The celebrations continued in Taiwan with a live music concert by new COTTON USA ambassador group Cosmos People. The band created a COTTON USA theme song "And You" to link with "I Love My Cotton," which its record company will promote with a music video. Eelin top models presented a fashion show featuring the women's fashion brand Chaber, a COTTON USA licensee, as well as Stefanel and Carnival brands. CCI President Hancock presented COTTON USA licensee certificates to its spinner partners Far Eastern New Century Corp., Tah Tong Textiles, Tai Yuen Textiles, Chia Her Group and Tah Yao Textile. More than 160 representatives from the press and COTTON USA licensees and consumers participated. The radio station "Voice of Taipei" interviewed Hancock and COTTON USA representatives about Cotton Day, increasing consumer awareness of the event. In celebration of Cotton Day, consumers in Taiwan also had the opportunity to join a lucky draw for 2015 HITO Music Awards and Golden Music Festival activities.

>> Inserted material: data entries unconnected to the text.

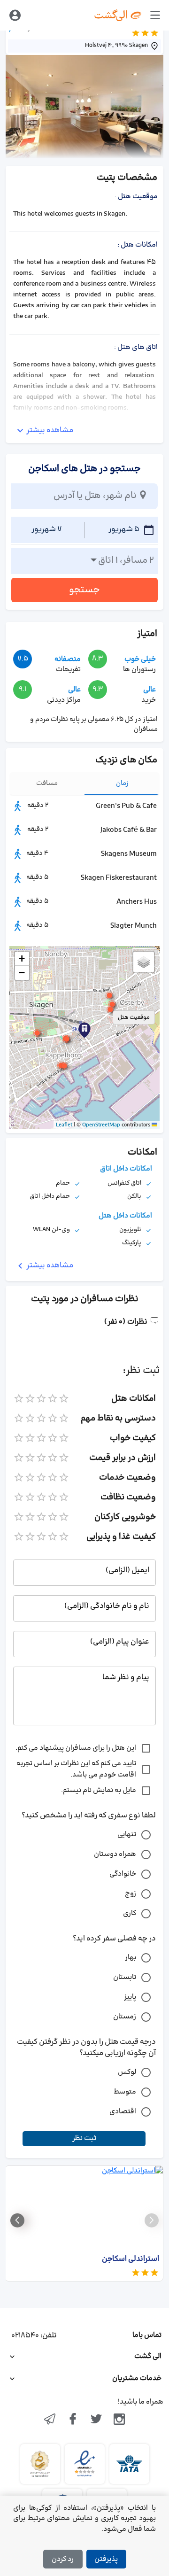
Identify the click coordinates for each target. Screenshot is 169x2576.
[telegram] (50, 2420)
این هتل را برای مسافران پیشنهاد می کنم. (75, 1748)
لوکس (127, 2072)
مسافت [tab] (47, 783)
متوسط (125, 2092)
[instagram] (120, 2420)
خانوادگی (122, 1874)
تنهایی (126, 1834)
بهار (130, 1957)
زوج (130, 1893)
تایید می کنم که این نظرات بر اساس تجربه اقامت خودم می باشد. (76, 1769)
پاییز (130, 1997)
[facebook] (73, 2420)
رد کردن (63, 2559)
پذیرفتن (106, 2559)
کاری (129, 1913)
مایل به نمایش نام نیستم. (98, 1790)
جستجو (84, 590)
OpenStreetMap (101, 1125)
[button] (66, 1039)
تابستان (124, 1977)
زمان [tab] (122, 783)
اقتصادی (122, 2111)
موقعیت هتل (134, 1017)
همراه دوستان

Cotton Days concluded the tour of Asia in Bangkok, Thailand, with an exciting "I Love My Cotton" fashion show. Taking COTTON USA's three essential promises of "purity," "quality" and "responsibility," CCI selected three top Thai designers and challenged them to craft new garment designs made with 100% cotton fabrics supplied by COTTON USA-licensed fabric mills in Thailand. A second fashion show featuring COTTON USA garments supplied by 34 COTTON USA licensees in Thailand capped off the show, illustrating the versatility and importance of cotton for the entire family. CCI President Hancock thanked the Thai textile and garment industries for their loyal and continued support of high quality U.S. cotton. Another Texas native, U.S. Agricultural Counselor Bobby Richey, rounded off the event with his reflections of growing up in Lubbock, TX, where his family still operates a cotton farm. More than 500 participants from the Thai fashion and consumer media covered the show for broadcast across Thailand.